* [PROVIDED MATERIAL]:
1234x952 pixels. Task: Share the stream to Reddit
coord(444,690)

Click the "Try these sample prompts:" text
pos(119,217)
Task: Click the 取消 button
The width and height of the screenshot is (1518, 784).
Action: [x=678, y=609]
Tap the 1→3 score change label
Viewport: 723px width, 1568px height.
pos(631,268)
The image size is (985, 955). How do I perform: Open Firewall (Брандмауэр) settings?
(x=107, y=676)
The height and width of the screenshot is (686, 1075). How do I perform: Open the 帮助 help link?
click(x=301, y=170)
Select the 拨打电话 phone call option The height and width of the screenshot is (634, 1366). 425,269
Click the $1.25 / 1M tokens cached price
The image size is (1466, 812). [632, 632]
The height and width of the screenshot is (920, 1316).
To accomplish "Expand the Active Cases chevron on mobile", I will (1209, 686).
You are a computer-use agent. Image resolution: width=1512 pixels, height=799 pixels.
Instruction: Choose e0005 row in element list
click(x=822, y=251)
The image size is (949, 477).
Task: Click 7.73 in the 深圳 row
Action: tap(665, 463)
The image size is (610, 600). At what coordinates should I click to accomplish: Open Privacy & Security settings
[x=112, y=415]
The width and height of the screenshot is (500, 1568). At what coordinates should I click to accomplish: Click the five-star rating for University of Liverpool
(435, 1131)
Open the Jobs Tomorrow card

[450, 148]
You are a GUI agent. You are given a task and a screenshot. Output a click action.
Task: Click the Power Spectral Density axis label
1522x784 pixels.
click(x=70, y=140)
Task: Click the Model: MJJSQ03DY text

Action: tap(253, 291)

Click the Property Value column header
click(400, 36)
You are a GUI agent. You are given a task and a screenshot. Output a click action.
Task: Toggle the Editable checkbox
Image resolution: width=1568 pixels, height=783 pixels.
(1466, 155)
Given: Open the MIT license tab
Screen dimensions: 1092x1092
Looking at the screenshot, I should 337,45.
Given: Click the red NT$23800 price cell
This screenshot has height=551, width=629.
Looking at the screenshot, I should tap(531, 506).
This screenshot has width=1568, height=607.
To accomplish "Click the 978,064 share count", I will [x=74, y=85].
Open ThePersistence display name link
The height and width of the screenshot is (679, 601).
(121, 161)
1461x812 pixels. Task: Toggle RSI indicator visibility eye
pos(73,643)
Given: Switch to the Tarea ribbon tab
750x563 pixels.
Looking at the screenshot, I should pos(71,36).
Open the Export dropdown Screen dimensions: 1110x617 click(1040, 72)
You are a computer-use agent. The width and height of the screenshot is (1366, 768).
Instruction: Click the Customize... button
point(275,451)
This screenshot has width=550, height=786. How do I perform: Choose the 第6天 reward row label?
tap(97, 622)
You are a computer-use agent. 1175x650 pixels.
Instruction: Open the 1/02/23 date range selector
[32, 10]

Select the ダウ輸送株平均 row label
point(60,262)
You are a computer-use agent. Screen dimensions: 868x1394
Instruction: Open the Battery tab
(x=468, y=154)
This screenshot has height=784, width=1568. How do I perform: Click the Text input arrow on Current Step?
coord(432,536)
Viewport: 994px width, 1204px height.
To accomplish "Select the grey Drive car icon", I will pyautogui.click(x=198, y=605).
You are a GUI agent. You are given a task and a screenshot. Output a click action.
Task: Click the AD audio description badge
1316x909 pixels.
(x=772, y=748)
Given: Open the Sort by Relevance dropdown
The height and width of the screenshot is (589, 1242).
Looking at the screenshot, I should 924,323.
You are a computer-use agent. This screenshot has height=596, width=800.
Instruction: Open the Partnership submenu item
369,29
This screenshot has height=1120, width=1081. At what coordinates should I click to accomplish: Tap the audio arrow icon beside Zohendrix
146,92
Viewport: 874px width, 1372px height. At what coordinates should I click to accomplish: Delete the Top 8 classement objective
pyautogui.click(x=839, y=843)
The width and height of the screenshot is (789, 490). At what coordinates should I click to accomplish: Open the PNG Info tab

* [EXERCISE AIM]: Your task is to copy each line from the material above that includes the word "computer".

* [FINAL ANSWER]:
You are a computer-use agent. Image resolution: width=1512 pixels, height=799 pixels.
You are a computer-use agent. The width and height of the screenshot is (1366, 768).
You are a computer-use agent. 1175x650 pixels.
You are a computer-use agent. Screen dimensions: 868x1394
You are a computer-use agent. This screenshot has height=596, width=800.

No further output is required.